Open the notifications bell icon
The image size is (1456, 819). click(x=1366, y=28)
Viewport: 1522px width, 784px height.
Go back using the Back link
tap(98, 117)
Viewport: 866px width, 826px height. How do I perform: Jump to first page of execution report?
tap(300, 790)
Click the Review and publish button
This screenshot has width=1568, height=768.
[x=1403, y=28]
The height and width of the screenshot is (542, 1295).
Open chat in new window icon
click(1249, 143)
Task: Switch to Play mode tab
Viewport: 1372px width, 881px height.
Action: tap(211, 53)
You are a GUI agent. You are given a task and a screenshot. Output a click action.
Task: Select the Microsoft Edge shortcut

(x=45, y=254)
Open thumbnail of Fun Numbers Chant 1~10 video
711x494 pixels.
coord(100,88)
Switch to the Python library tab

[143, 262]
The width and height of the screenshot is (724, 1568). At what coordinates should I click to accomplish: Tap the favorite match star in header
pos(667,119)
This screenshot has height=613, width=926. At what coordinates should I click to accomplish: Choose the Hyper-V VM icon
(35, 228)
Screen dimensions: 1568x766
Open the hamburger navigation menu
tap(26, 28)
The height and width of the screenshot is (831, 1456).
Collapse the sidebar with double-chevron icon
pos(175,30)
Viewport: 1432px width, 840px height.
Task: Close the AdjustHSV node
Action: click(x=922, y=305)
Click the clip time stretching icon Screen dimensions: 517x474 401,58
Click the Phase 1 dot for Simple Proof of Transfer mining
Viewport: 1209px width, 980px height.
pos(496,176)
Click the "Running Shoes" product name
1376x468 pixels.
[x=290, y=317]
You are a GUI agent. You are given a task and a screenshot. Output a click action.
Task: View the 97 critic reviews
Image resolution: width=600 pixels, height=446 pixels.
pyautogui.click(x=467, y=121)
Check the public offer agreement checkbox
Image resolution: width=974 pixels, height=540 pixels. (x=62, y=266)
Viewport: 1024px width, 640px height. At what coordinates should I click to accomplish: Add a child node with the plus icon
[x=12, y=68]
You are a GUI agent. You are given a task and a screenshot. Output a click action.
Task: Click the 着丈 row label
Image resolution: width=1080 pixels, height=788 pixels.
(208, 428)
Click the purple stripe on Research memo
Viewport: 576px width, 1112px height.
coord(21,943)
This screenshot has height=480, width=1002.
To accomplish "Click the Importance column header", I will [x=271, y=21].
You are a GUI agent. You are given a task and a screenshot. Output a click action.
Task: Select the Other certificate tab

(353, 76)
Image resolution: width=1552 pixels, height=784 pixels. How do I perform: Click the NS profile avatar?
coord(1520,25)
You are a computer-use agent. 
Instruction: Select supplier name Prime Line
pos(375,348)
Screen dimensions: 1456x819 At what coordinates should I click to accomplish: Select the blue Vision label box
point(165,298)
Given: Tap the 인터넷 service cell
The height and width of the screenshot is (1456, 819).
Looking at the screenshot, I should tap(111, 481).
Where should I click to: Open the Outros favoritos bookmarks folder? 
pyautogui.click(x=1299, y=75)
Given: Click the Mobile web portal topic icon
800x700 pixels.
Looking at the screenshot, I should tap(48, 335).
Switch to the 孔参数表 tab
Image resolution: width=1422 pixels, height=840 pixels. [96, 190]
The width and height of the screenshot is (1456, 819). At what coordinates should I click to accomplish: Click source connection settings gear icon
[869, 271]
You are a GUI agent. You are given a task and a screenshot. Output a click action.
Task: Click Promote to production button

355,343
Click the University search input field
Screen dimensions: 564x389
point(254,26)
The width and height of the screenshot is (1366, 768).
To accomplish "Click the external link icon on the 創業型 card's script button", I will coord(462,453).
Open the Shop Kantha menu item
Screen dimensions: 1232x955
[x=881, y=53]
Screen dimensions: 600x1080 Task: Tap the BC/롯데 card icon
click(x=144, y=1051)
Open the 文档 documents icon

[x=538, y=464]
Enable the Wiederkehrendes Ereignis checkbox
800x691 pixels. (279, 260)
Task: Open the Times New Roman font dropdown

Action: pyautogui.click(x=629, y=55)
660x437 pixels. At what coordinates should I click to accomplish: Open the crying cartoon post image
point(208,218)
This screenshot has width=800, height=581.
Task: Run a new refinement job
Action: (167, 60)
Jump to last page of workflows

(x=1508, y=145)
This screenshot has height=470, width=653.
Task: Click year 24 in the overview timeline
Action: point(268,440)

Work to do:
List in full each row above that contains the word "This", where case counts.

Complete response:
This screenshot has width=1568, height=768.
This screenshot has height=613, width=926. At what coordinates should I click to accomplish: Choose the Hyper-V VM icon
This screenshot has height=480, width=1002.
This screenshot has width=800, height=581.
This screenshot has height=470, width=653.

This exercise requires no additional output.